Malag (Getty Images/Denis Doyle)Masyarakat
Andalusia seketika bersukacita setelah Lorenzo Sanz, bekas presiden
Real Madrid, berjabat tangan dengan Sheikh Abdullah bin Nasser bin
Abdullah Al Ahmed Al Thani — anggota keluarga kerajaan kaya asal Qatar —
di depan para wartawan pada Juni 2010. Peristiwa itu menandakan
kepemilikan Malaga FC pindah ke tangan Al Thani dengan nilai transaksi
yang yang relatif "murah", 36 juta euro.
Sukacita bukan hanya
dirasakan fans dan masyarakat Andalusia. Publik Spanyol secara umum
melihat upaya mendobrak dominasi abadi Madrid dan Barcelona di kasta La
Liga kini bukan lagi fantasi dan untuk sementara bisa diwakili oleh
Malaga. Sevilla, Valencia, Atletico Madrid, Athletic Bilbao, dan
Villarreal pun secara implisit menyatakan dukungan mereka.
Seperti
halnya klub kaya, Malaga langsung memborong para pemain dengan profil
tinggi dalam waktu dua tahun. Diantaranya Santi Cazorla, Salomon Rondon,
Joris Mathijsen, Julio Baptista, Martin Demichelis, Jeremy Toulalan,
dan penyerang gaek Ruud van Nistelrooy. Total 150 juta euro dihabiskan
Al Thani untuk mendatangkan mereka, jauh melebihi angka pembelian
klubnya sendiri. Untuk mengasuh para pemain itu, pelatih sekaliber
Manuel Pellegrini dihadirkan.
Di awal, kerja keras Pellegrini
belum terasa. Akhir musim 2010/2011, Malaga hanya menduduki posisi 11.

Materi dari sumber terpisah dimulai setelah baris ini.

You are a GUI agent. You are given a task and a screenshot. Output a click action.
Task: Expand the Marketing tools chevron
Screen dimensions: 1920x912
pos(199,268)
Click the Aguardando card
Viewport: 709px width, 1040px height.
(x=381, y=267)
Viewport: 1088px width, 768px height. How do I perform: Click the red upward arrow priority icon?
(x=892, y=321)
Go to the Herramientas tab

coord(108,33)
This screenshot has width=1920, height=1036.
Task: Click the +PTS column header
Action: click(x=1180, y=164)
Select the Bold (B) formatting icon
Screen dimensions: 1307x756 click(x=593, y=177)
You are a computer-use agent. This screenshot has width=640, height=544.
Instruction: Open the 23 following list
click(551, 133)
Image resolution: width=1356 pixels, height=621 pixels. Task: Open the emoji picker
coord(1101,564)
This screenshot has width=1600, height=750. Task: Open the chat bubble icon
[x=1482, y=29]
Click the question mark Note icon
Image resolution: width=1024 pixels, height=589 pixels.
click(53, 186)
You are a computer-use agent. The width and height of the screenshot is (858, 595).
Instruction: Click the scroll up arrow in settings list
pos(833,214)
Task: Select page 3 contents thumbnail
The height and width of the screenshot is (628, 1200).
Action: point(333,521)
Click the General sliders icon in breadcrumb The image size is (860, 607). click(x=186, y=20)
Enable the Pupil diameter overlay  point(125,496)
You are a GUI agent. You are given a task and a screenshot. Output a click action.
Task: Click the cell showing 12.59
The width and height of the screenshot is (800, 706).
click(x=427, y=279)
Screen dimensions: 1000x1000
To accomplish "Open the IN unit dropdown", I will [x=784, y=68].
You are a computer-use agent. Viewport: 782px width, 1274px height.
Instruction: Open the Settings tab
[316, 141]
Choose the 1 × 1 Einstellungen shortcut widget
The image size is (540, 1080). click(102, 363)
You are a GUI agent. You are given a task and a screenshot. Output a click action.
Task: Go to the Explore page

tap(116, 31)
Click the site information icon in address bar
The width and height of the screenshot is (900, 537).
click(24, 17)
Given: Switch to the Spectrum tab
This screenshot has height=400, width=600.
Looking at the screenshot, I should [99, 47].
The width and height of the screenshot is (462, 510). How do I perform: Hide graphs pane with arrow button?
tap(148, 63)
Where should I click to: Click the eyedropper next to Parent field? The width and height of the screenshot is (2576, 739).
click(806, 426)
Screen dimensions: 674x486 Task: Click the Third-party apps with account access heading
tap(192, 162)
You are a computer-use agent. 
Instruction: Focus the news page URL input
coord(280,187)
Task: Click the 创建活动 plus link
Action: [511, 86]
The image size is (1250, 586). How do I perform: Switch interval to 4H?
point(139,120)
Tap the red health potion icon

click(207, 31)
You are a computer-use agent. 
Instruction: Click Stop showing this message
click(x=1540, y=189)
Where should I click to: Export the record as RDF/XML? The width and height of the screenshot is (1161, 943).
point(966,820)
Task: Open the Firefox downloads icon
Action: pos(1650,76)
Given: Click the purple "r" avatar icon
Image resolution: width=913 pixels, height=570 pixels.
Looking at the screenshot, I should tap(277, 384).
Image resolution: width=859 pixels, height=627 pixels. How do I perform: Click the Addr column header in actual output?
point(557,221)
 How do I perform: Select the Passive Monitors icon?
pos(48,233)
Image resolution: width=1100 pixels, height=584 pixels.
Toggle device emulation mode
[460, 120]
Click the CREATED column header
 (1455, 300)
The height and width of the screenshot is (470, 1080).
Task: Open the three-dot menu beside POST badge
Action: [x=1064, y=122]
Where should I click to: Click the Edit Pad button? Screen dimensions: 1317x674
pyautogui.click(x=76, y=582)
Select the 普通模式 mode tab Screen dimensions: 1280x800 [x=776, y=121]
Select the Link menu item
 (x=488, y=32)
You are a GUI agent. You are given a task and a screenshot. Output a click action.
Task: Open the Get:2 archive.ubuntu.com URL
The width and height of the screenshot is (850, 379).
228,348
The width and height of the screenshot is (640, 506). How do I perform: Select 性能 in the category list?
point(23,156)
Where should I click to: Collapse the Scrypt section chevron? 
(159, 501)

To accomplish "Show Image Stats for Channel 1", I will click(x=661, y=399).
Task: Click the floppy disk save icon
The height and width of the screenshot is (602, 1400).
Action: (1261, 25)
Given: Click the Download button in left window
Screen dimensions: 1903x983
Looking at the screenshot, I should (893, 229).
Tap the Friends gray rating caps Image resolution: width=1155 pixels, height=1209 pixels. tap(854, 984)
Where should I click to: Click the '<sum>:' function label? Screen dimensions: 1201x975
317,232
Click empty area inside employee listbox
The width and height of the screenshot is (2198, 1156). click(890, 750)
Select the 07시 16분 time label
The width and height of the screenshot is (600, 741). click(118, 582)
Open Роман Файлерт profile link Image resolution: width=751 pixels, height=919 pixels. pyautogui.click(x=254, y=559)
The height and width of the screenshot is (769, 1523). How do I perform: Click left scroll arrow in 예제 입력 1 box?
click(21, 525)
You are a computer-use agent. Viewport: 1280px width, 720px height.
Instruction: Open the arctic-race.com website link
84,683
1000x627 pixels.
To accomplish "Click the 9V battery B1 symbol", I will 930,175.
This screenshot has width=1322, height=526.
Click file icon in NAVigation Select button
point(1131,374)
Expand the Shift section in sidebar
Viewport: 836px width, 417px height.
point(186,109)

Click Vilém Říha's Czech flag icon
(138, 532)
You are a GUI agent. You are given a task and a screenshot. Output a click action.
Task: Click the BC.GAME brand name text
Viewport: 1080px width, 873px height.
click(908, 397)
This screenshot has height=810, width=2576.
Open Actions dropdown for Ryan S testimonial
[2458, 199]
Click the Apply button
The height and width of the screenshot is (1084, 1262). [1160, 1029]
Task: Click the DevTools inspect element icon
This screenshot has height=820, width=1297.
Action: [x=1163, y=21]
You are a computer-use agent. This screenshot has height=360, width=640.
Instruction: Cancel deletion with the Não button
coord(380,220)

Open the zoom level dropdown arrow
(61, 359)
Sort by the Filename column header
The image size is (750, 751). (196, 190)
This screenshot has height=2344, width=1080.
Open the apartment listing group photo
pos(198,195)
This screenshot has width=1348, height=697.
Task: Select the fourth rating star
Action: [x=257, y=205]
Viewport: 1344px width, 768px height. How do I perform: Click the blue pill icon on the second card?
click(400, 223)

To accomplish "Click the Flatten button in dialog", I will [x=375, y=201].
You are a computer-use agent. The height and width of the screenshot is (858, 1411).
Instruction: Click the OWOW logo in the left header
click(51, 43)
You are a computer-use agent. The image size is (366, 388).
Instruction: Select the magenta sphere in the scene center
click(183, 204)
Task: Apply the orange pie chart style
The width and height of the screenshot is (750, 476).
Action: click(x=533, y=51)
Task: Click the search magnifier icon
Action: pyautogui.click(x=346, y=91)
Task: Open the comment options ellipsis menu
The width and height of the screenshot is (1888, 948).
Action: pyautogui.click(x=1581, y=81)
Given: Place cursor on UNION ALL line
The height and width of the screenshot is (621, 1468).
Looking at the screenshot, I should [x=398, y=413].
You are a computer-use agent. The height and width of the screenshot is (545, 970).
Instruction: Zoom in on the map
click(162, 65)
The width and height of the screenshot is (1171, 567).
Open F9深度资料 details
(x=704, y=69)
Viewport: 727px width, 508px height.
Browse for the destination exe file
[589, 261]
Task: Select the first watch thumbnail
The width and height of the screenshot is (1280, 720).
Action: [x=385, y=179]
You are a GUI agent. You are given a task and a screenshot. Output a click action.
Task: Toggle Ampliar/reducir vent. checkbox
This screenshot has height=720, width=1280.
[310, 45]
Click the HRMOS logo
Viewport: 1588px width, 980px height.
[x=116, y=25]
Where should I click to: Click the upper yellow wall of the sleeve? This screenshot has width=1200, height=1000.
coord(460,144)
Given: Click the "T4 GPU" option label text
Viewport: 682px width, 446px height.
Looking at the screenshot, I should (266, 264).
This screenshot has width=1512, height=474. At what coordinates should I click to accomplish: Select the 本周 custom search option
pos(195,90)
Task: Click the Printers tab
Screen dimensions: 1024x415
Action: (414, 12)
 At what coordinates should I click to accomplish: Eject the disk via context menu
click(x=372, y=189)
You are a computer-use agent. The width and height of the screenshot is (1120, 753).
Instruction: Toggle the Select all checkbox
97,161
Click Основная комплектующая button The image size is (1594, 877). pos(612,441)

Malaga baru mampu meraih posisi nyaman yang juga pertama kali sepanjang
sejarah mengikuti La Liga pada akhir musim 2011/2012 dengan berada di
posisi 4 sekaligus meraih tiket ke Liga Champions melalui babak
kualifikasi. Situasi ini sepatutnya melegakan bagi Malaga dan
pendukungnya.
Namun yang terjadi justru sebaliknya karena Malaga
terkena imbas sebuah perkembangan yang lebih penting di belahan Eropa
lain. Akhir Mei 2011, Otoritas Investasi Qatar (QIA) yang dipimpin oleh
Perdana Menteri Qatar, Sheikh Sheikh Hamad bin Jassim bin Jaber bin
Muhammad Al Thani, memborong 70 persen saham klub Paris Saint Germain
(PSG) sekaligus menjadi pemilik baru klub kebanggaan ibukota Prancis
tersebut. Pada Maret 2012, QIA resmi menjadi pemilik tunggal PSG setelah
mengambil alih pula 30 persen saham tersisa sehingga keseluruhan
aktivitas peralihan pemilik itu menghabiskan dana sekitar 100 juta euro.
Sekilas
dari permukaan, peristiwa di Malaga dan PSG tidak ada masalah serta
bukan sesuatu yang istimewa dalam sebuah kegiatan bisnis (sepak bola).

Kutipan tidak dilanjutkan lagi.